**Dataset extract**
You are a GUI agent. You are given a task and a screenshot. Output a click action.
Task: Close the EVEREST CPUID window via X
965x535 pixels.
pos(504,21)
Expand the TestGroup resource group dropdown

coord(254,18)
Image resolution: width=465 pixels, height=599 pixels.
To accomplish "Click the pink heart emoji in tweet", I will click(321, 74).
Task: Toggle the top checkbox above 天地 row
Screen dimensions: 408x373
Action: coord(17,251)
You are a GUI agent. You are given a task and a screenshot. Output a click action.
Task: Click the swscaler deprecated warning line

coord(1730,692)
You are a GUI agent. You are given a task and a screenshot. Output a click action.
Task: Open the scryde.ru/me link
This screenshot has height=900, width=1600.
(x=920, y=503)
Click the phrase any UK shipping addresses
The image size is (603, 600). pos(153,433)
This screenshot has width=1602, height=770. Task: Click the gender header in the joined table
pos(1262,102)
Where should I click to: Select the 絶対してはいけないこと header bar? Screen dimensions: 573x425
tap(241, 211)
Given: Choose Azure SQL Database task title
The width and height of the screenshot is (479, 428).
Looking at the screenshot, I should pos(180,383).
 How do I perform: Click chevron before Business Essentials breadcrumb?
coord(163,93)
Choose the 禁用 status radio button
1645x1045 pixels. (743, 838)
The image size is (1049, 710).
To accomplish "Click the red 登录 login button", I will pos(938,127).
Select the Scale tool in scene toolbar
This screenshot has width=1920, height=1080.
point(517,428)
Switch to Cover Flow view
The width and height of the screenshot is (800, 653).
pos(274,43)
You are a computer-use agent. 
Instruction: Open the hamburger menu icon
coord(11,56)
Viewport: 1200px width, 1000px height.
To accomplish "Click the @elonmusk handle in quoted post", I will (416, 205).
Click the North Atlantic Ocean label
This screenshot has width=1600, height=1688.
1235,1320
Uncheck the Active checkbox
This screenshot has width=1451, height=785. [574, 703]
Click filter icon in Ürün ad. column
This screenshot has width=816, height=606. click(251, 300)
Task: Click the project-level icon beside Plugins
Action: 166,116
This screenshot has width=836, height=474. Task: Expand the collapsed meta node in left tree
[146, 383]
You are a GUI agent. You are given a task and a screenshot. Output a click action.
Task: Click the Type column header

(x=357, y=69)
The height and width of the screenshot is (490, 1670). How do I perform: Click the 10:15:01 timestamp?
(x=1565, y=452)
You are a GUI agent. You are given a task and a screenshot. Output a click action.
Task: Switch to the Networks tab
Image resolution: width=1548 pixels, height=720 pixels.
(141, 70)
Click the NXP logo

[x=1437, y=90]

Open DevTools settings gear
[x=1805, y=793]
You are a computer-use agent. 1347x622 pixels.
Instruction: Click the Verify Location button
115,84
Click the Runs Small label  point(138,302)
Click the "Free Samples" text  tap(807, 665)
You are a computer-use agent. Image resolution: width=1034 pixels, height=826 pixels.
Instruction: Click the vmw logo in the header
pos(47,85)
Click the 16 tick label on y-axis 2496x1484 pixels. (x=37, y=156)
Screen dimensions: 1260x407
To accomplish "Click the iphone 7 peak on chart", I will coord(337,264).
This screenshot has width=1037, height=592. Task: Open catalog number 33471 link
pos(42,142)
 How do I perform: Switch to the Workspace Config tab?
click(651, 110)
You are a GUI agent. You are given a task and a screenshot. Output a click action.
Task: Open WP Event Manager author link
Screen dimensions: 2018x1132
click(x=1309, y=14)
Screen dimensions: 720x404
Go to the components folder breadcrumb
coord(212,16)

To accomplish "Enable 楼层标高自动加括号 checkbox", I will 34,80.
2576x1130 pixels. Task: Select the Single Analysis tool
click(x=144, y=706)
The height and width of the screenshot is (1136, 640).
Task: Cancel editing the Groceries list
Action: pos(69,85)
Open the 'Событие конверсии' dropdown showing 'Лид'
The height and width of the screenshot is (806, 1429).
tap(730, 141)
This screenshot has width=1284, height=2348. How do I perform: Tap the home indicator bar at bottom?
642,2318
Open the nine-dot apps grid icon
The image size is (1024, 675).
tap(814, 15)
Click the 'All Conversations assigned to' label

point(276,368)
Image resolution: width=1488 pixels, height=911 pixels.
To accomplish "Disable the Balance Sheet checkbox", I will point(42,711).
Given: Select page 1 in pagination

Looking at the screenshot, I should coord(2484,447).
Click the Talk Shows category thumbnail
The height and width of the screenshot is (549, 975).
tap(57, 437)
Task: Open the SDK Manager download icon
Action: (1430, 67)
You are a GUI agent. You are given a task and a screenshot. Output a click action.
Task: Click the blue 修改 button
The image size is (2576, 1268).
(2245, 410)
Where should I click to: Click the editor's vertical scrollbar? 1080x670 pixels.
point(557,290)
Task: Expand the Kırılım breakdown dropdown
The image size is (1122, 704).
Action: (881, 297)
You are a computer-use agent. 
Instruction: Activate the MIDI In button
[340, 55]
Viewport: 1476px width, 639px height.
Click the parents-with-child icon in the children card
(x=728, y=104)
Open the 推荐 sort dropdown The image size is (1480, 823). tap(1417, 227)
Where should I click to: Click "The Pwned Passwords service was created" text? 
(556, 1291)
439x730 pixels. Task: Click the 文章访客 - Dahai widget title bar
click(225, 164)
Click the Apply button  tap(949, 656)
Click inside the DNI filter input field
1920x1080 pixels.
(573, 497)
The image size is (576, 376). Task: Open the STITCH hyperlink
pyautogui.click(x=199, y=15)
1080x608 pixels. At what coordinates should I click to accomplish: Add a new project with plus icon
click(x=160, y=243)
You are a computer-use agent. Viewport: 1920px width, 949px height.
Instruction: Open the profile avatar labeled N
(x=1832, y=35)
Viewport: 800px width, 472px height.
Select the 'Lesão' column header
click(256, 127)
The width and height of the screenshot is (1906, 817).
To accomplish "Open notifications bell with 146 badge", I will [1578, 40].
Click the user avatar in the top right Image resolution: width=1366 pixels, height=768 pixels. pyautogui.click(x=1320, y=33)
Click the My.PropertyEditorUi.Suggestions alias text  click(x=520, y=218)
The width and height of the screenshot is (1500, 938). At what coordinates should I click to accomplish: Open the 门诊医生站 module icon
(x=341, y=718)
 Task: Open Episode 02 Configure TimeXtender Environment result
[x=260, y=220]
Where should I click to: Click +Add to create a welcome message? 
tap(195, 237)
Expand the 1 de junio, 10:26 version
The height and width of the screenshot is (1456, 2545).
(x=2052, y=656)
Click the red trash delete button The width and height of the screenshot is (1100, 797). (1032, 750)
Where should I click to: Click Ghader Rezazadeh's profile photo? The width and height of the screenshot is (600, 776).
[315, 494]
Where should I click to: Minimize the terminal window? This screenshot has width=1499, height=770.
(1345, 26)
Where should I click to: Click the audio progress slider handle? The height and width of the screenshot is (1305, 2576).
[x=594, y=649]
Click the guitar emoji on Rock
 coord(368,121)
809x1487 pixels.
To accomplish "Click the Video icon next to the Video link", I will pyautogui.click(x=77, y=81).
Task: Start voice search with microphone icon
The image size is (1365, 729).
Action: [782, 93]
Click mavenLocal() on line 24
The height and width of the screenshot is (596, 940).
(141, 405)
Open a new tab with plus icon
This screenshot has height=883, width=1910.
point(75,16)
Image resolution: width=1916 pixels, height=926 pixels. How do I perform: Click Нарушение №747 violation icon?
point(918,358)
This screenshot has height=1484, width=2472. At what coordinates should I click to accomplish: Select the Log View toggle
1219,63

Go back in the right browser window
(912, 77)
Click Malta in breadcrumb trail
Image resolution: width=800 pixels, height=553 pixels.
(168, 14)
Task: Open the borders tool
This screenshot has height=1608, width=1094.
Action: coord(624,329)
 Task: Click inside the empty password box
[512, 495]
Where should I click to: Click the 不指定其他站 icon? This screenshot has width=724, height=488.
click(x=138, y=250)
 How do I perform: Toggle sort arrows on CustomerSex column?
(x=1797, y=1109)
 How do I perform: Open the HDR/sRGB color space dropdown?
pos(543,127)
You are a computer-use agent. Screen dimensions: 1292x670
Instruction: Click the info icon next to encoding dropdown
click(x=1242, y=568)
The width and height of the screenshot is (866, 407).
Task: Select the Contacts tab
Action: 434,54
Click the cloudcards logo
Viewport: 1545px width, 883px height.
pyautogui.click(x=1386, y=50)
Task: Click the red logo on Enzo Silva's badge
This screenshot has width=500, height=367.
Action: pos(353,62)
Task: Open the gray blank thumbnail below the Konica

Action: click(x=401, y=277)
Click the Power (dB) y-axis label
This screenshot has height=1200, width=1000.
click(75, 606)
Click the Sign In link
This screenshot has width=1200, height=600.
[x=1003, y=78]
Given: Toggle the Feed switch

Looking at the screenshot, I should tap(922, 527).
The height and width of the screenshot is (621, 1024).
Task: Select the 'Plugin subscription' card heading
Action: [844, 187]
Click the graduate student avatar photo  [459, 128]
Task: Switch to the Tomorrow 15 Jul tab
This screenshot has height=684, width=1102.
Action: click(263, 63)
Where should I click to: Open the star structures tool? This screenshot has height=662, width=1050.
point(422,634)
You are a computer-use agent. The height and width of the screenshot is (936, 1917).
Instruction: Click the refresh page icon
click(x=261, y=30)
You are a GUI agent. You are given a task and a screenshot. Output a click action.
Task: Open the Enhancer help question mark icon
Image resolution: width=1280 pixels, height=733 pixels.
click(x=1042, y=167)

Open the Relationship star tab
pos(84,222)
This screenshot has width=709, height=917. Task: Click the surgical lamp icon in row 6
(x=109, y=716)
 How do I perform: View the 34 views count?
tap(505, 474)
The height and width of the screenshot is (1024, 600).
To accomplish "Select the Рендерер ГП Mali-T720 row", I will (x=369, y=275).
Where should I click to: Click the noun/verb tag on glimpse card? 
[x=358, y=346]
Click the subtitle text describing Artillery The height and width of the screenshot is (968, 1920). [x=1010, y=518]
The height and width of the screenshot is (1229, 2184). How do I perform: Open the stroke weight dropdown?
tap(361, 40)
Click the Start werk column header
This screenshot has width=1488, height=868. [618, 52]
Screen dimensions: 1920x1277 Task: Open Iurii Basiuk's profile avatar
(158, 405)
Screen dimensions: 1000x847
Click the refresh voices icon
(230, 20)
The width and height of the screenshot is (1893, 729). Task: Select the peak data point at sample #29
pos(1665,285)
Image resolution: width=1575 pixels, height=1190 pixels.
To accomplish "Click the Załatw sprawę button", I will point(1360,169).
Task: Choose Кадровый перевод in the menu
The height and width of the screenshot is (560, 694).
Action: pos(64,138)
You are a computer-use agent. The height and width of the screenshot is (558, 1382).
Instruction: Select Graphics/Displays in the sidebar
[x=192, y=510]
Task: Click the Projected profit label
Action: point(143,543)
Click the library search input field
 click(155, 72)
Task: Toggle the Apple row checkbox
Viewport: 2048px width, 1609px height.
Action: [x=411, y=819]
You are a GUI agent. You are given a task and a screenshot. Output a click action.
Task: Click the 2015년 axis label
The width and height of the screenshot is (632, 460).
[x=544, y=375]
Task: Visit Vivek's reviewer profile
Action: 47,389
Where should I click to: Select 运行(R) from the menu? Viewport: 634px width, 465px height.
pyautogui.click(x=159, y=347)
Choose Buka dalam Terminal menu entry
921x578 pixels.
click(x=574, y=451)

**Exercise**
Format the records starting at the line that contains "Task: Toggle the top checkbox above 天地 row" and ending at the line that contains "pos(1262,102)" as a JSON list of strings, one string per line and blank lines left out.

**Problem solution**
[
  "Task: Toggle the top checkbox above 天地 row",
  "Screen dimensions: 408x373",
  "Action: coord(17,251)",
  "You are a GUI agent. You are given a task and a screenshot. Output a click action.",
  "Task: Click the swscaler deprecated warning line",
  "coord(1730,692)",
  "You are a GUI agent. You are given a task and a screenshot. Output a click action.",
  "Task: Open the scryde.ru/me link",
  "This screenshot has height=900, width=1600.",
  "(x=920, y=503)",
  "Click the phrase any UK shipping addresses",
  "The image size is (603, 600). pos(153,433)",
  "This screenshot has width=1602, height=770. Task: Click the gender header in the joined table",
  "pos(1262,102)"
]